Jamplitude begann mit einem melodischen, tänzerischen Rock und Keyboard-Linien wie vom Synthesizer. Sie stellten ihre frischproduzierte CD vor, „Creative Work at Night“. Darauf ist Otis Reddings Hit „Sitting on the Dock of the Bay“ der einzige Cover-Song: Mit Reggae und Calypso unterlegt und vom Schlagzeug akzentuiert, klang er, als hätten Jamplitude eine ganze Ballade daraus gemacht.
Feinste Handarbeit boten die an Krautrock und Alternative geschulten Oranges are Off. Sie nutzten die E-Gitarre experimentell als Geräuschemacher. Leise hallendes elektronisches Gefrickel an den Saiten inkorporierte psychedelische Erinnerungen in den harten Rocksound. Auch sonst holten sie unerwartete, zusätzliche Klanglinien aus den Instrumenten heraus: beispielsweise eine Art Vokalisierung der E-Gitarre. Gastsängerin Sarah Emilsson klang danach etwas angegospelt beziehungsweise jazzig.

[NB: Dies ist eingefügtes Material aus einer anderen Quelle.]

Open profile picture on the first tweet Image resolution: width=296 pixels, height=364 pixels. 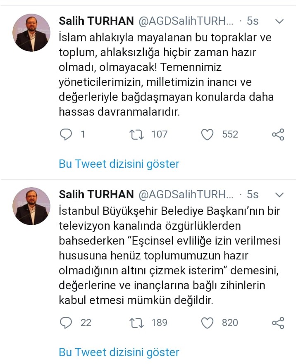(x=31, y=33)
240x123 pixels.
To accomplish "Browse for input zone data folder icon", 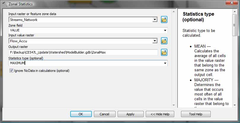I will [164, 20].
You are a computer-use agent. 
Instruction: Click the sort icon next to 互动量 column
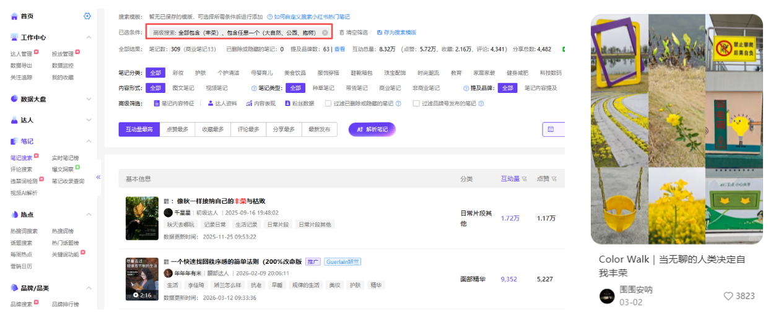pyautogui.click(x=525, y=179)
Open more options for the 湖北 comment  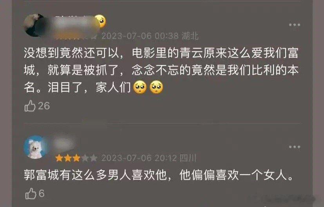[x=295, y=25]
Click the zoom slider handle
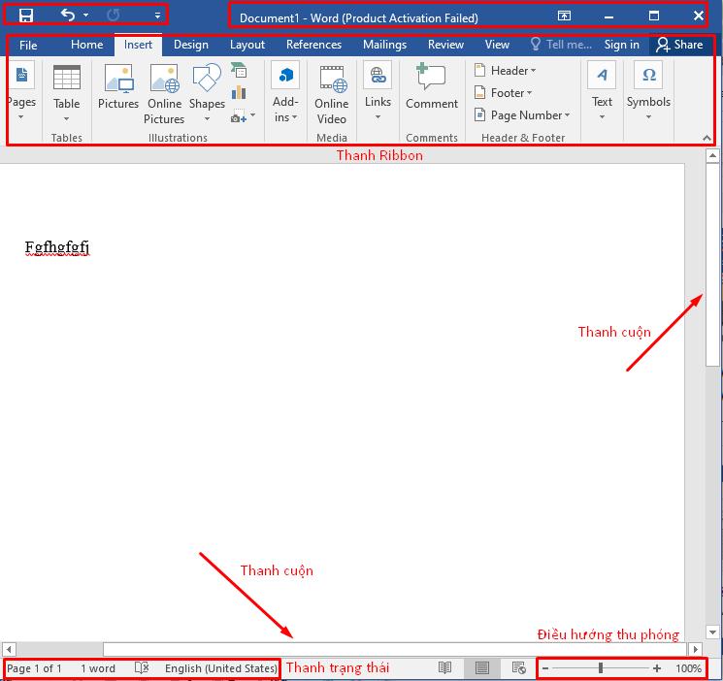 click(601, 668)
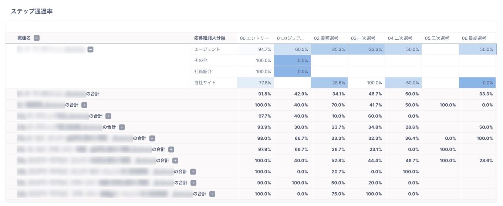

Henry Hammer & The Nails präsentierten sich in grünlichem Licht. Der nur dreiköpfigen Indie-Band gelang ein unglaublicher Sound. Die passende, ein wenig düstere Stimme hatte Gitarrist Henry Hammer. Ihre Nummern schienen am meisten in sich abgerundet, mitunter sogar mit Industrial-Elementen.